The Environmental Factor
Should American foreign policy address deforestation in Haiti and population growth in Africa?
It should have been the best of times for a little-known assistant professor at the University of Toronto. In a lengthy 1994 Atlantic Monthly article that electrified readers all the way to the White House, journalist Robert Kaplan not only paid homage to the research of then 37-year-old Thomas Homer-Dixon but compared him to George F. Kennan, the architect of the containment doctrine that guided the United States during a half-century of cold war. Citing Homer-Dixon's 1991 work in the academic journal International Security--"even bolder and more detailed" than Kennan's "X" article of 1947--Kaplan sketched a dark view of the global future in which growing scarcities of water, forests, arable land, and fish, along with rapid population growth and other ills, would breed civil strife and war. The environment will be the national security issue of the 21st century, Kaplan declared, and Homer-Dixon held the keys to understanding it.

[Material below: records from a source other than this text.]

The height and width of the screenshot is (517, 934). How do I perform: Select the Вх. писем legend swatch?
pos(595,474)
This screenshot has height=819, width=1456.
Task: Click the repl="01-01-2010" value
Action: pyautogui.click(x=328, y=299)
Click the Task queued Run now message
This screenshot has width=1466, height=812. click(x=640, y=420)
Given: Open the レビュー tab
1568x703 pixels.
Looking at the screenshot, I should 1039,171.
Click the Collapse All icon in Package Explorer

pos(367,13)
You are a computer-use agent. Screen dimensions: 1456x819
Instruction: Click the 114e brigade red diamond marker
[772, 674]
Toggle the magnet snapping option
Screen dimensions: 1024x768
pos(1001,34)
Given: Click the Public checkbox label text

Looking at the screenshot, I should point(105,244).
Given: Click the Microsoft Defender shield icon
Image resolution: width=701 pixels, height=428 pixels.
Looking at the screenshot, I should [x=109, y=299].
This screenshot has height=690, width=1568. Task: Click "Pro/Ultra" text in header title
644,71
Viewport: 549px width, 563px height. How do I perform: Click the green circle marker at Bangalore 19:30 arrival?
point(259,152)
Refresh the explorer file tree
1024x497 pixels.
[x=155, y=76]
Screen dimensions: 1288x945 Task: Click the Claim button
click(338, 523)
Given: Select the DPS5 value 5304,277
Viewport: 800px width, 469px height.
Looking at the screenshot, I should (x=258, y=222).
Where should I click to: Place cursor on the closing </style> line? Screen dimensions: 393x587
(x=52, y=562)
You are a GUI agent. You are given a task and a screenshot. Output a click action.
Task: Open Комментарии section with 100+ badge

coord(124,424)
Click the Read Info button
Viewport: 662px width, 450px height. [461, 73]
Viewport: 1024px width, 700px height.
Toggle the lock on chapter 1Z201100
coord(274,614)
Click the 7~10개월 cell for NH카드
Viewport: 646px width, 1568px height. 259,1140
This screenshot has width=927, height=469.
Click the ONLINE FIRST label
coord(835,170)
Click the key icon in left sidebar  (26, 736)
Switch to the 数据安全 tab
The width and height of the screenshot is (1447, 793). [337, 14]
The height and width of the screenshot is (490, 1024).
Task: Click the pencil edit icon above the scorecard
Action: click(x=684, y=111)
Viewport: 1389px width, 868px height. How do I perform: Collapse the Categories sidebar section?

Kaplan's own travels through the chaos of West Africa, where he saw governments and entire societies in places such as Sierra Leone and Togo crumbling under the weight of unbearable environmental and demographic stresses, seemed to bring these academic hypotheses to life. "Africa may be as relevant to the future character of world politics as the Balkans were a hundred years ago, prior to the two Balkan wars and the First World War," he suggested.